Больше на эту тему они не говорили – на лестнице послышались быстрые шаги и громкий девичий смех. Это вернулся Пореш-бабу с Бародашундори и девушками, и встретивший их Шудхир уже принялся за свои обычные шутки.
Войдя в комнату и увидев Гору, Лолита и Шотиш постарались умерить свое веселье, Лабонне же, не в силах сдержать смех, повернулась и стремглав кинулась вон из комнаты. Шотиш подбежал к Биною и начал что-то шептать ему на ухо, а Лолита пододвинула стул поближе к Шучорите и села, почти спрятавшись за ее спиной.
Следом за ними вошел Пореш-бабу.
– Меня немного задержали, – сказал он. – А Пану-бабу уже ушел, как я вижу…
Шучорита промолчала, и Биной ответил за нее:
– Да, он куда-то спешил.
– Нам тоже пора идти, – сказал Гора и, поднявшись с кресла, почтительно поклонился Порешу-бабу.
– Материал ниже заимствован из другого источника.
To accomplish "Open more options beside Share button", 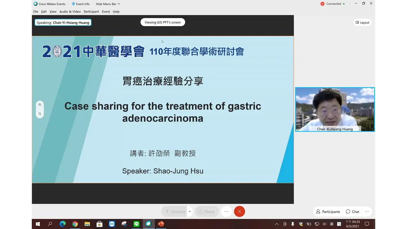I will click(x=226, y=212).
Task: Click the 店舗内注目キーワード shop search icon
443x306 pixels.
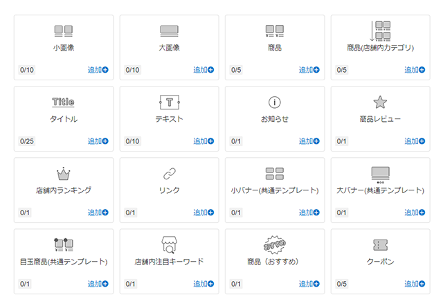Action: pos(170,245)
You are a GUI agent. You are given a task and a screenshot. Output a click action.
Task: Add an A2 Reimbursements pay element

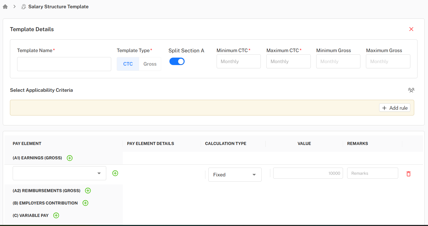point(88,190)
– Мне так и не удалось поговорить с вами сегодня. Заходите к нам, когда у вас будет время, – сказал Пореш, обращаясь к Горе.
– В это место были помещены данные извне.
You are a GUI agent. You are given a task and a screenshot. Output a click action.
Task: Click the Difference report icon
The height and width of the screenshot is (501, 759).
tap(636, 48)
Гора и Биной направились к выходу, но в этот момент в дверях показалась Бародашундори. Молодые люди поздоровались с ней.
– Как, вы уже уходите? – воскликнула она.
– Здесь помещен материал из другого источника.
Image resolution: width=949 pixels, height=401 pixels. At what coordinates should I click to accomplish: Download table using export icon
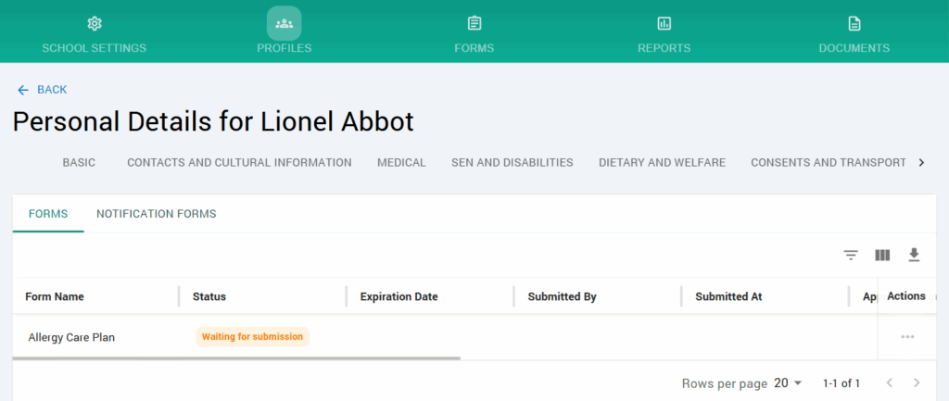point(914,255)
– Да, – коротко ответил Гора.
– Но вас, Биной-бабу, я не отпущу, – обратилась Бародашундори к юноше. – Оставайтесь обедать. Мне нужно поговорить с вами.
Шотиш подпрыгнул от радости и, схватив Биноя за руку, закричал:
– Да, ма, не отпускай Биноя-бабу, пусть он переночует у нас сегодня.
Видя, что Биной стоит в нерешительности, Бародашундори обратилась к Горе:
– Вы непременно хотите увести с собой Биноя-бабу? Разве он вам так уж нужен?
– Нет, что вы, – поспешно возразил Гора, – ты оставайся, Биной, а я пошел.
И он быстро вышел из комнаты.
Пока Бародашундори спрашивала у Горы разрешение Биною остаться, Биной не удержался и искоса взглянул на Лолиту. Девушка стояла отвернувшись, и на губах ее играла улыбка. И хотя Биной не мог сердиться на Лолиту за ее вечные поддразнивания, ему стало не по себе. Когда он вернулся к своему стулу и сел, Лолита заметила:
– А знаете, Биной-бабу, с вашей стороны было бы куда разумнее сбежать.
– Почему?
– Ма кое-что замышляет против вас. Для спектакля, который мы собираемся поставить на празднике у судьи, не хватает одного актера, и она твердо решила, что вы нас выручите.
– Силы небесные! – встревожился Биной. – Но ведь я же не смогу!
– Я так и сказала ма, – улыбнулась Лолита. – Я сказала, что ваш друг ни за что не позволит вам участвовать в этом спектакле.
Биной проглотил эту пилюлю.
– Мой друг здесь ни при чем, – возразил он, – во всех своих шести предыдущих жизнях я ни разу не играл на сцене, – зачем же выбирать именно меня?
– Вы, вероятно, думаете, что мы играли?
В это время в гостиную вернулась Бародашундори, и Лолита сказала ей:
– Я же тебе говорила, ма, что бесполезно просить Биноя-бабу принять участие в спектакле. Сначала нужно получить согласие его друга, и только потом…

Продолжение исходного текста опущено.